### EXCERPTED TEXT:
------------------------------------

To become a licensed plumber, you’ll have to meet some basic education requirements. The minimum you’ll need for a plumber license is a high school diploma or GED. The subjects that will help you the most in your plumbing work are Algebra, Geometry, and Physics. 


The next step is to get a specialized education in plumbing. This is how you can learn the technical and theoretical aspects of the job. The most common options include a technical college or a trade school with approved courses. Vocational training is essential because it prepares you for handling the day-to-day tasks and business aspects of your profession.

#2. Get Training and Hands-On Experience

In addition to studying at a technical college or a trade school, you’ll have to get practical experience as well. You’ll need to complete an apprenticeship to fulfill the requirements of your study program.


In some cases, your educational institution may arrange your apprenticeship program. Often, though, you’ll have to find such an opportunity yourself. The length of an apprenticeship program is around four years. You can start while still taking classes, and you’ll get paid for your work too.

------------------------------------

### EXTRACTED ENTRIES:
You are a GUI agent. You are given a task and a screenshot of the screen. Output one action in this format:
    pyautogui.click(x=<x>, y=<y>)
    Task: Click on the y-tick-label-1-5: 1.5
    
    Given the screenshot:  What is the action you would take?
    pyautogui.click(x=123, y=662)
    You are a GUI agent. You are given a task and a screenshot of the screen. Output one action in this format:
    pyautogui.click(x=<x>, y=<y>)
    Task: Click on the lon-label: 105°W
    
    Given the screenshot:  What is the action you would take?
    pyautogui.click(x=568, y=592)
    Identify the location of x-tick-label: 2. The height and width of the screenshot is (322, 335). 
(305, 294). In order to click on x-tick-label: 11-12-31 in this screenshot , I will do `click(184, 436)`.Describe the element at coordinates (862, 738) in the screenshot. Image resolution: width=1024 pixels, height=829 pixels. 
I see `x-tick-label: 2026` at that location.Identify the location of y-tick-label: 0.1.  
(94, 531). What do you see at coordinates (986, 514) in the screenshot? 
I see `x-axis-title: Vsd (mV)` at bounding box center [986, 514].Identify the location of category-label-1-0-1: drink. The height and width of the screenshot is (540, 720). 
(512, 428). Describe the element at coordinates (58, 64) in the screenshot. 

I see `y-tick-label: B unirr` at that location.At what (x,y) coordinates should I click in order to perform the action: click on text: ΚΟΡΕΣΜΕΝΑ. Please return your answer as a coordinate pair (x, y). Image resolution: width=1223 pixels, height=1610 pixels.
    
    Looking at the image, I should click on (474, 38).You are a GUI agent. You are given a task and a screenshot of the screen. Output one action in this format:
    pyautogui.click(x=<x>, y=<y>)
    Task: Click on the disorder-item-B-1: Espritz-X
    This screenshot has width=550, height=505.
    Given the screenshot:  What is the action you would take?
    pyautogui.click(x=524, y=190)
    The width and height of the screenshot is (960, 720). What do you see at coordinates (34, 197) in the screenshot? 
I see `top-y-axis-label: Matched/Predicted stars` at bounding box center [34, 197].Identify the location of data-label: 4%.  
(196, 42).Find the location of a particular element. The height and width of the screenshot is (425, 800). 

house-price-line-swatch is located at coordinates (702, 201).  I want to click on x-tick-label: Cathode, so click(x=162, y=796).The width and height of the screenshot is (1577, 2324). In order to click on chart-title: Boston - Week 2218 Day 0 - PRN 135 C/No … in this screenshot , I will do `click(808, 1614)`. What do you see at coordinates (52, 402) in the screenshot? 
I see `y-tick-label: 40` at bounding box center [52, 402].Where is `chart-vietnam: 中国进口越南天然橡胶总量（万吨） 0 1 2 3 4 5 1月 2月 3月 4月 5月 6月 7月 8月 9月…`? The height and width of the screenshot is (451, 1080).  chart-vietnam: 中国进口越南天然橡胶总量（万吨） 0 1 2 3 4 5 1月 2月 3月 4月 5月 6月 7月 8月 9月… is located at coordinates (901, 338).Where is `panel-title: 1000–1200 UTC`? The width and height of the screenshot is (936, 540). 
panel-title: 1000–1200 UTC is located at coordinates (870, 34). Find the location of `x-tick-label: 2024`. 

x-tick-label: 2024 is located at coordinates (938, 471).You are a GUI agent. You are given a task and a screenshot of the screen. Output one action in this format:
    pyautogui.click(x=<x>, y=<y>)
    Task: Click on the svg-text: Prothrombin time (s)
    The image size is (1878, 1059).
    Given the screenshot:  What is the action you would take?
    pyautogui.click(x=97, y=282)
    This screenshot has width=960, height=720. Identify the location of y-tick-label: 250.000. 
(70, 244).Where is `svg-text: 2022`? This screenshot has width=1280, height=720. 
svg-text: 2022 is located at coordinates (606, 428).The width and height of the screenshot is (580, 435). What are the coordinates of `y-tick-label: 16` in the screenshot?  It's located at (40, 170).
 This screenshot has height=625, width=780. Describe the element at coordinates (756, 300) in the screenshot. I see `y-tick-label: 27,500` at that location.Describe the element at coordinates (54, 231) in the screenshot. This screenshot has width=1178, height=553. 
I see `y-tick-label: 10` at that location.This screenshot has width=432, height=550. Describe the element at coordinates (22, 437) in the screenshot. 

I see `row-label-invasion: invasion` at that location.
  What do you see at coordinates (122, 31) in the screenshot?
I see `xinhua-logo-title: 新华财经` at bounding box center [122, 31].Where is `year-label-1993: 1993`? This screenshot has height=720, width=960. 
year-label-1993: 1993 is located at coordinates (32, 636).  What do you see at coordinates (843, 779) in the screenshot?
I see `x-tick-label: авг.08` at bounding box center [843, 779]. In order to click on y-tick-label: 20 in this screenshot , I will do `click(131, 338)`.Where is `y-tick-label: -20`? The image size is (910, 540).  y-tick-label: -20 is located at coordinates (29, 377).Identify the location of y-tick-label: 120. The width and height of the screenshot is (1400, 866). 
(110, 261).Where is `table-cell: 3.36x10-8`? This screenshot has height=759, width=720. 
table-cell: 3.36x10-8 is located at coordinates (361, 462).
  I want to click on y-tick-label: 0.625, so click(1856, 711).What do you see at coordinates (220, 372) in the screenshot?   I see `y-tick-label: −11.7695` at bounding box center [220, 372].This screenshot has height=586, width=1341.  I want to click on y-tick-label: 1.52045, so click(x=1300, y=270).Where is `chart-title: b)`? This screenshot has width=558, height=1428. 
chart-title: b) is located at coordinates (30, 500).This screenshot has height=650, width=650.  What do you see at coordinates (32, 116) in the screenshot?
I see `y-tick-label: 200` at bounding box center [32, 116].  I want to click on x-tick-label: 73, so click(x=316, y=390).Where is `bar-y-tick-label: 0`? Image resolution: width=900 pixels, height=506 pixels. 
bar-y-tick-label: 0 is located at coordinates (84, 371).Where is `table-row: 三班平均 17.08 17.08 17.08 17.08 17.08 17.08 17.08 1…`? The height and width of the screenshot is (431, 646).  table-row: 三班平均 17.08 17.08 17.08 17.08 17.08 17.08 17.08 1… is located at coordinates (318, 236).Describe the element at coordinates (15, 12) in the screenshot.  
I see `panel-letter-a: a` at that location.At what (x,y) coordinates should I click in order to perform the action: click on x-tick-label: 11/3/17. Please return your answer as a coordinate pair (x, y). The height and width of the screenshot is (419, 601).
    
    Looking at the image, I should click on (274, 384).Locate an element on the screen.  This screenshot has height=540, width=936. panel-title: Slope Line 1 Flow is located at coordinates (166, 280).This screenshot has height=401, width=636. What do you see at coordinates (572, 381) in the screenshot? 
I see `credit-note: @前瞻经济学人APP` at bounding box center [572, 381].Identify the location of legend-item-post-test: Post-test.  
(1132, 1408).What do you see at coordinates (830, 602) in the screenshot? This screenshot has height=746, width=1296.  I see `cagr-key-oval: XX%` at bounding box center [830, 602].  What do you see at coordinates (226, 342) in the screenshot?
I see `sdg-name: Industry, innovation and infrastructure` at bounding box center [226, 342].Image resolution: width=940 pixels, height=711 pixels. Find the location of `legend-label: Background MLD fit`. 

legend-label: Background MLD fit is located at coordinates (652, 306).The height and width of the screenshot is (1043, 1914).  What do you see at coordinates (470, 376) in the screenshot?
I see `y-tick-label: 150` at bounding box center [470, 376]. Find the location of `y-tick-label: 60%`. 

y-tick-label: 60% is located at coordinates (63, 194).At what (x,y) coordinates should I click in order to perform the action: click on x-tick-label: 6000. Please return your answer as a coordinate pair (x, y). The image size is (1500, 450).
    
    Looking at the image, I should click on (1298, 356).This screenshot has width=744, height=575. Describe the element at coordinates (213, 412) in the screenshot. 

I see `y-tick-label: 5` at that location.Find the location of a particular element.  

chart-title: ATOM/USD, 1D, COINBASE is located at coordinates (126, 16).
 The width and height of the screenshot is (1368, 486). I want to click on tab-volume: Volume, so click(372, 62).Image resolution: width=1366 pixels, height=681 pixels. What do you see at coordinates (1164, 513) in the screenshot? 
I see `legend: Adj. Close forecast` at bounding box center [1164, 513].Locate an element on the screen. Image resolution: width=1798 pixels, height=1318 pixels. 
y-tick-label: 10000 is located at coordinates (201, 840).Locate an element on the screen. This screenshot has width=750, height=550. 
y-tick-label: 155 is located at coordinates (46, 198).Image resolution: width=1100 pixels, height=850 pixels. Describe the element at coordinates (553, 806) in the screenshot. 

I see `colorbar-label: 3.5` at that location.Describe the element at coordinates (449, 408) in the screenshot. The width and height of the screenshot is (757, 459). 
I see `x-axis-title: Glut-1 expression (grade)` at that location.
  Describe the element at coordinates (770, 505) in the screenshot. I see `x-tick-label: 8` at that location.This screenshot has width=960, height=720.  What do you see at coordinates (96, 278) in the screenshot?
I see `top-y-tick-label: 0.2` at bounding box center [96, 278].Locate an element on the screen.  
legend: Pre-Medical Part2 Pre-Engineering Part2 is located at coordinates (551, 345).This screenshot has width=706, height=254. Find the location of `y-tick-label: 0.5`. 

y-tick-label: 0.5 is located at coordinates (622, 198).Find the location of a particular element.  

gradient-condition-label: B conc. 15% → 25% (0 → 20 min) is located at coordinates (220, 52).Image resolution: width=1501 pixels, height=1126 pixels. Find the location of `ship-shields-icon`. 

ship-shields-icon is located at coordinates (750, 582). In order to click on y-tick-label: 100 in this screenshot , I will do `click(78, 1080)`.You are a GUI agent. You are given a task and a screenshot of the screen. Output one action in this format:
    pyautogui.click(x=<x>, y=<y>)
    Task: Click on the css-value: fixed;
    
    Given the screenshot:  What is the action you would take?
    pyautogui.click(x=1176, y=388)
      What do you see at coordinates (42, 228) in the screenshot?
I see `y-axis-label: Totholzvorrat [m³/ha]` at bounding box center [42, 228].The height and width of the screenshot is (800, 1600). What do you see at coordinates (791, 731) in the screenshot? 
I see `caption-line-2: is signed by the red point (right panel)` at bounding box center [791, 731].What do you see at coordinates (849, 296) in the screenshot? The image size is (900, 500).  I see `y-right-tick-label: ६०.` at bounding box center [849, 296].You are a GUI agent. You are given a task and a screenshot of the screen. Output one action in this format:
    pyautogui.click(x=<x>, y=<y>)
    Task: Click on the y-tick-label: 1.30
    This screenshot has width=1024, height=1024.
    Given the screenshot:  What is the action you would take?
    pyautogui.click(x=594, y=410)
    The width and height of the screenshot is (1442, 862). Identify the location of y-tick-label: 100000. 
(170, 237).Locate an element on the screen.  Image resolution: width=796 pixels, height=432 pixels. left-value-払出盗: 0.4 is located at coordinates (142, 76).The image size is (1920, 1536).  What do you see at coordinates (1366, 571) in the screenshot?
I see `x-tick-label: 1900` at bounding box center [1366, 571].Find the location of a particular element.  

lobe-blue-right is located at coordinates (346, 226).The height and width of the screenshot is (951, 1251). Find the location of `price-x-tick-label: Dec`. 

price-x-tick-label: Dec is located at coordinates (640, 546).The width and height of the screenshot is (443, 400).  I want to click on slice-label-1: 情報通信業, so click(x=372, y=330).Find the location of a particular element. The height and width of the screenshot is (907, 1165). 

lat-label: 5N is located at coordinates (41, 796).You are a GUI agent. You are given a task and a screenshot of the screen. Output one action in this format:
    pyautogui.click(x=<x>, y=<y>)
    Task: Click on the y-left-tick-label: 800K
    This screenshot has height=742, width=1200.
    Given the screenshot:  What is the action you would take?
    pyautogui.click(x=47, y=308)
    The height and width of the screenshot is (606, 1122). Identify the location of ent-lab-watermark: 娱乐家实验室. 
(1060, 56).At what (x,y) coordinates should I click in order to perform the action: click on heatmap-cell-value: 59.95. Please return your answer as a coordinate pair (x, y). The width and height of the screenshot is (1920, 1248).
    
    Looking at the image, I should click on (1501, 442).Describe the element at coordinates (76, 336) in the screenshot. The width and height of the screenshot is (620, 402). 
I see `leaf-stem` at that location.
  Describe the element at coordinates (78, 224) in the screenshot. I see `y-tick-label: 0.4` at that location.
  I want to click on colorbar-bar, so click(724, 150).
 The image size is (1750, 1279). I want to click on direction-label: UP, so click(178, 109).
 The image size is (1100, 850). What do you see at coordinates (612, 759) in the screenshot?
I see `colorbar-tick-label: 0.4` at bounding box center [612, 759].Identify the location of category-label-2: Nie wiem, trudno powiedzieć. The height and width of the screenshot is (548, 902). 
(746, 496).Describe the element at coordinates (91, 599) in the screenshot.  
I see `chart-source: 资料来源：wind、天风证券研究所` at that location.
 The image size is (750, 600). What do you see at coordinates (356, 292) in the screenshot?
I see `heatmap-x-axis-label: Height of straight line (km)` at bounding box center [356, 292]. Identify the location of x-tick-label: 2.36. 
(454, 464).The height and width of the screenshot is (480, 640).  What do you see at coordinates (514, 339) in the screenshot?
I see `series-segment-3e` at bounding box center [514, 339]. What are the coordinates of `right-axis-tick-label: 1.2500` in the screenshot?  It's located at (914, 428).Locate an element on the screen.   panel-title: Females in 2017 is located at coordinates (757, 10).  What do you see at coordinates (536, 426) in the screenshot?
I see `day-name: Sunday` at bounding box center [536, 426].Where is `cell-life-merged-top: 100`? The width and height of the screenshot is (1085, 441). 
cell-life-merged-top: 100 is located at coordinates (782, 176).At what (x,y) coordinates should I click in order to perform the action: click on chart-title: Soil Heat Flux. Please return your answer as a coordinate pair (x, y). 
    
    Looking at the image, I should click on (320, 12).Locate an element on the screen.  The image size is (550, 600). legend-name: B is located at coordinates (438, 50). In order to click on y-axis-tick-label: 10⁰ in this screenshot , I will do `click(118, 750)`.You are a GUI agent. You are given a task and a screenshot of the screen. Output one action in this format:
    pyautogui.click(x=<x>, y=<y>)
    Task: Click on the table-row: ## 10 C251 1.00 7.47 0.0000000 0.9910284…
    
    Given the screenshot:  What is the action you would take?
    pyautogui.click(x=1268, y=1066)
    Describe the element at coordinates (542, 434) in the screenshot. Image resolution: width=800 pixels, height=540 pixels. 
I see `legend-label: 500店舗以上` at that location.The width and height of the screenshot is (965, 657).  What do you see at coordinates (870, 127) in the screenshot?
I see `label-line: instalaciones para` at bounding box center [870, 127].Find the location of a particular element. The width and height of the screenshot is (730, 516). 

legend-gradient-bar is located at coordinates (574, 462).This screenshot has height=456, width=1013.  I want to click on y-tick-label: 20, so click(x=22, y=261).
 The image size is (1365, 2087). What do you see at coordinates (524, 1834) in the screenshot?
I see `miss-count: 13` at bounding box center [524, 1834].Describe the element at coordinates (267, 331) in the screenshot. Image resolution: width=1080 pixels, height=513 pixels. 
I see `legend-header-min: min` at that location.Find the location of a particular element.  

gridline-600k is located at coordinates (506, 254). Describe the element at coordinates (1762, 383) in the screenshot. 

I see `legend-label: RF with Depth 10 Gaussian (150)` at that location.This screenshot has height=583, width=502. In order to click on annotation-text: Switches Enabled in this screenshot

------------------------------------

### PARTS OF THE EXERCISE:
(1) According to the passage on becoming a licensed plumber, why is vocational training essential? Answer in one to three sentences.
(2) Extend the passage on becoming a licensed plumber, starting after its last sentence.
The records were taken from a separate source.

### EXPECTED OUTPUTS:
(1) Vocational training is essential because it prepares you to handle the day-to-day tasks of the profession. It also prepares you for the business aspects of plumbing work.

(2)
As a plumbing apprentice, you’ll work under a licensed contractor. This is how you learn all the practical aspects of the plumbing job. It’s important to choose a master plumber with whom you have a good relationship because you’ll be spending a couple of years under their guidance. The apprenticeship hours you’ll need for a journeyman license vary between 4,000 and 12,000, depending on where you live. 

#3. Pass your State Licensing Exam

In most states, completing a licensing exam is one of the main requirements for a plumbing license. The content varies, but typically covers the basics on the plumbing trade, plumbing codes, business, and law. 


It’s a good idea to prepare for the test, even if you are just out of plumbing trade school. The Plumbers Training Institute, for example, offers plumbing exam preparation. Be sure to get to know the type of questions and the areas of knowledge that the exam focuses on.  


There is a license exam fee that you need to pay. Every state has a different exam schedule, but you can expect the exam to take place once or twice per month. 

#4. Complete the Licensing Application Requirements

In most states, you’ll need a plumbing license to open your own company and operate independently. The license types vary, but typically include a journeyman and a master license. Usually, there is a specific state board that handles the professional licensing of plumbers. 


You don’t need a plumber license on the state level in Missouri, Kansas, Pennsylvania, Nebraska, and Wyoming. You may need city or municipal licenses in these states.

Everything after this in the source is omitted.